Critics on the left — as well as some on the right — will undoubtedly accuse conservatives focusing on men of promoting a regressive return to the rigid sex roles of the 1950s. What they fail to realize is that the sexual revolution and 60 years of liberal social policy did not destroy patriarchy — they distorted it by minimizing the importance of men while maximizing the influence male-dominated institutions have in every area of American family life.   

Different Forms of Patriarchy 

“Bureaucratic patriarchy” was introduced through the war on poverty’s expansion of the welfare state and policy incentives that provided aid and basic necessities for unmarried mothers. It has grown because of the symbiotic relationship between elected officials seeking votes, social service administrators overseeing the poverty economy, and single mothers who need financial support.   

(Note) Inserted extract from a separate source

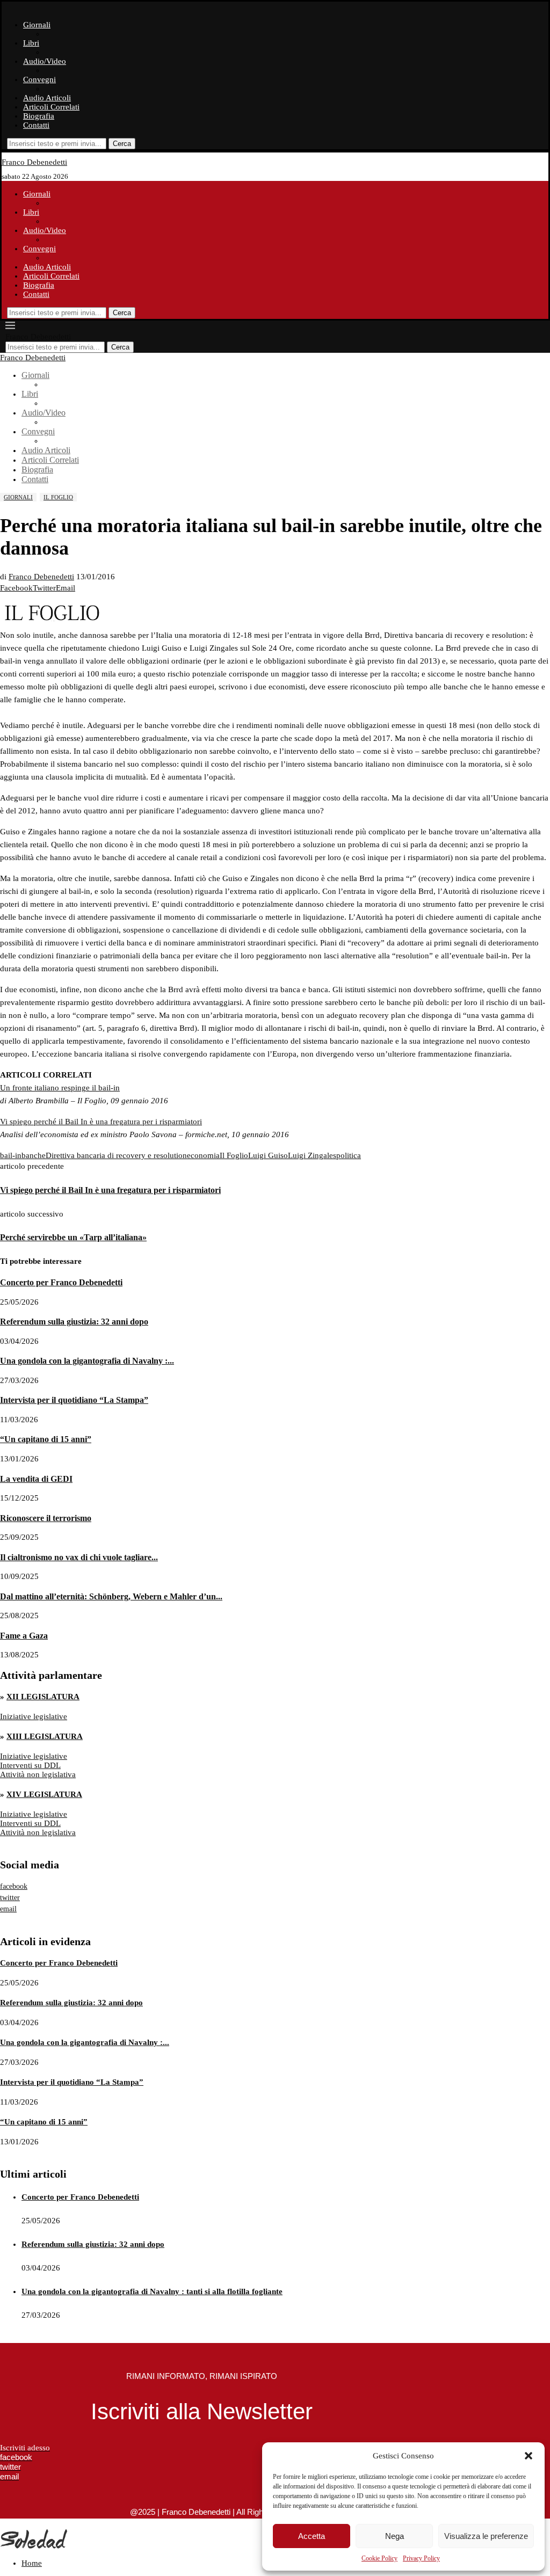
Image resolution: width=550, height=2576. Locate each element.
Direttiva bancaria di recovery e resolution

Conservatives have a hard time criticizing “corporate patriarchy,” by contrast, because it promotes financial independence for women and exploits conservative deference to the private sector. A recent video from the pro-life organization Live Action satirizes an unfortunate reality brought about by the right’s allegiance to corporations: Many businesses would rather fund abortions than paid maternity leave for their female employees. Perhaps business executives are simply taking cues from Treasury Secretary Janet Yellen, who said, “eliminating the right of women to make decisions about when and whether to have children would have very damaging effects on the economy and would set women back decades.”  

The advent of “trans patriarchy” further complicates the pro-life, pro-family movement because men who believe they are women are committed to erasing biological sex altogether. In addition to attacking the foundation of human existence itself, this deformed version of patriarchy also seeks to usurp the family’s role as the primary shaper of children’s values.   

Many conservatives fail to see how the daycare-to-demisexual pipeline was built over time by politicians increasing funding for childcare and schools, corporations offering generous benefits in exchange for employee loyalty, and gender ideologues who want access to shape the next generation of children.   

The actors involved in all three deformed patriarchies are cruel taskmasters because they take a utilitarian view of women and children. A man who accepts his God-given responsibilities has a completely different orientation toward his family. His relationship with his wife is a covenant, not a contract. His children are the fruit of that union and the linchpin to multi-generational prosperity. They’re not mere “consequences” of sex and burdens to be overcome for the sake of economic productivity.   

In a sense, some form of patriarchy is inevitable. The question conservative policymakers need to answer is which form they believe produces the best outcomes for men, women, and children. This is why clear thinking about families must be preceded by honest reflection on the different natures of men and women and how they can be harnessed to fortify American households. That is why now is the perfect time for conservatives to lean into the connection between strong men and stable families.